Do NOT Use the Cost Argument When:
- There is even a small, but legitimate, clinical advantage to the non-formulary drug for a specific patient population (e.g., a chemotherapy agent with a slightly better side effect profile).
- The prescriber is a specialist who has a deep, evidence-based reason for their choice. Arguing cost in this context feels dismissive of their expertise.
- The total cost of therapy is low, and the argument could be perceived as petty.
The Art of the Cost-Value Pitch
The key is to connect cost to value. Your goal is to show that the formulary option provides the same (or better) clinical value for a lower cost, which is the definition of good stewardship.
Weak Pitch (Focus on Cost): “We need to switch from IV daptomycin to IV vancomycin because the daptomycin costs the hospital $400 a day.”
Strong Pitch (Focus on Value): “Hi Dr. Kim, this is your stewardship pharmacist. I’m looking at the patient in 512 with the MSSA bacteremia. The cultures are sensitive to both vancomycin and daptomycin. Since the MIC to vancomycin is low at 1, and the patient’s kidneys are in good shape, our stewardship guideline would recommend vancomycin as the most targeted and cost-effective therapy. This allows us to reserve broader-spectrum agents like daptomycin for resistant organisms like VRE. Would you be comfortable with streamlining to vancomycin?”
32.2.5 Masterclass on Pillar 3: Arguing with STOCK
This is the argument of last resort, but it is also the most powerful and irrefutable. The logistical realities of the pharmaceutical supply chain are a constant challenge. A drug may be non-formulary for a variety of logistical reasons, and sometimes, you simply do not have it in the building. A national drug shortage can also suddenly make a first-line agent unavailable. In these situations, your recommendation for an alternative is not just a suggestion; it is a clinical necessity.
This argument requires no diplomacy, only clarity and a solution-oriented mindset. You are not asking permission; you are reporting a critical operational reality and providing the immediate, actionable solution.
Turning a Shortage into a Stewardship Win
A drug shortage is a perfect opportunity to permanently change prescribing habits for the better. When a first-line agent is unavailable, you are forced to educate providers on the approved alternative. If that alternative is clinically effective during the shortage, you can often use that positive experience to make the alternative the new standard of care even after the shortage resolves. For example, a national shortage of piperacillin/tazobactam might force your institution to adopt better, more targeted antibiotic regimens. As the pharmacist, you should be at the forefront of leading this educational effort, turning a logistical crisis into a clinical quality improvement project.
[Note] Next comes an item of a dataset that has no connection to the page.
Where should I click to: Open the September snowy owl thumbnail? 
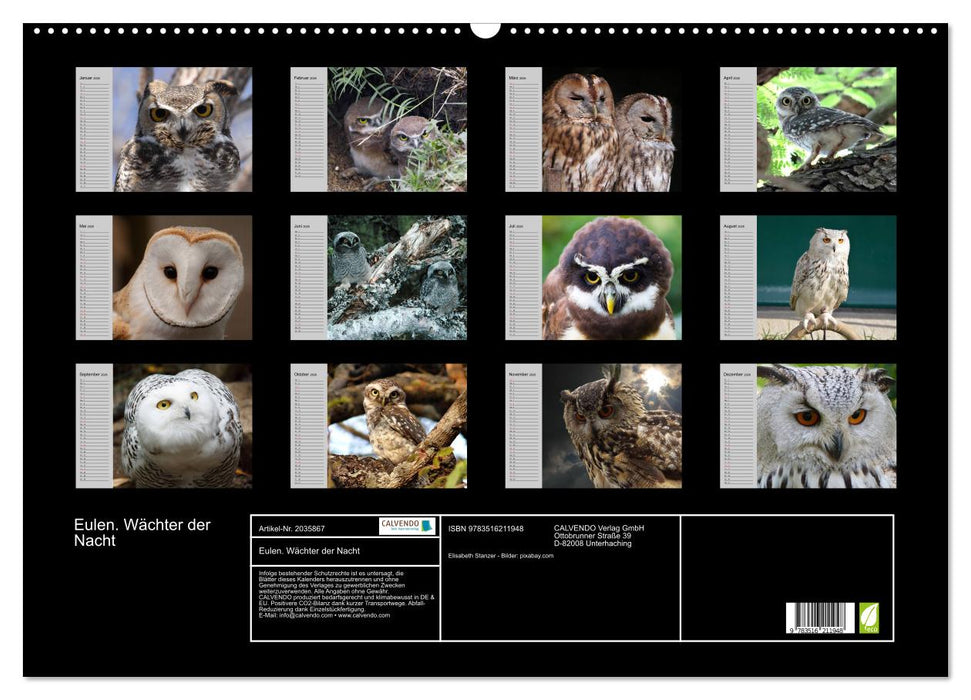(181, 425)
The “No-Nonsense” Availability Script
When the issue is stock, your communication must be direct and unambiguous.
Scenario: A physician orders a continuous infusion of IV labetalol for a hypertensive emergency.
The Reality: IV labetalol is on national backorder, and your pharmacy has zero stock. The hospital’s approved alternative per the P&T committee is a continuous infusion of nicardipine.
The Script: “Hi Dr. Allen, this is pharmacy. I’m calling about your order for the labetalol drip on the patient in the ED. I need to let you know that IV labetalol is on a nationwide backorder and we have no stock in the hospital. Our institutional protocol for hypertensive emergencies in this situation is to use a nicardipine infusion. The starting dose is 5 mg/hr. I can get that prepared and sent right now. Can I go ahead and change the order for you?”
Notice the key elements:
- Direct Statement of Fact: “We have no stock.” This is not debatable.
- Citing the Protocol: “Our institutional protocol is…” This gives your recommendation the weight of official policy.
- Providing the Immediate Solution: “use a nicardipine infusion. The starting dose is 5 mg/hr.”
- Offering to Help: “Can I go ahead and change the order for you?” This makes it easy for the provider to say “yes.”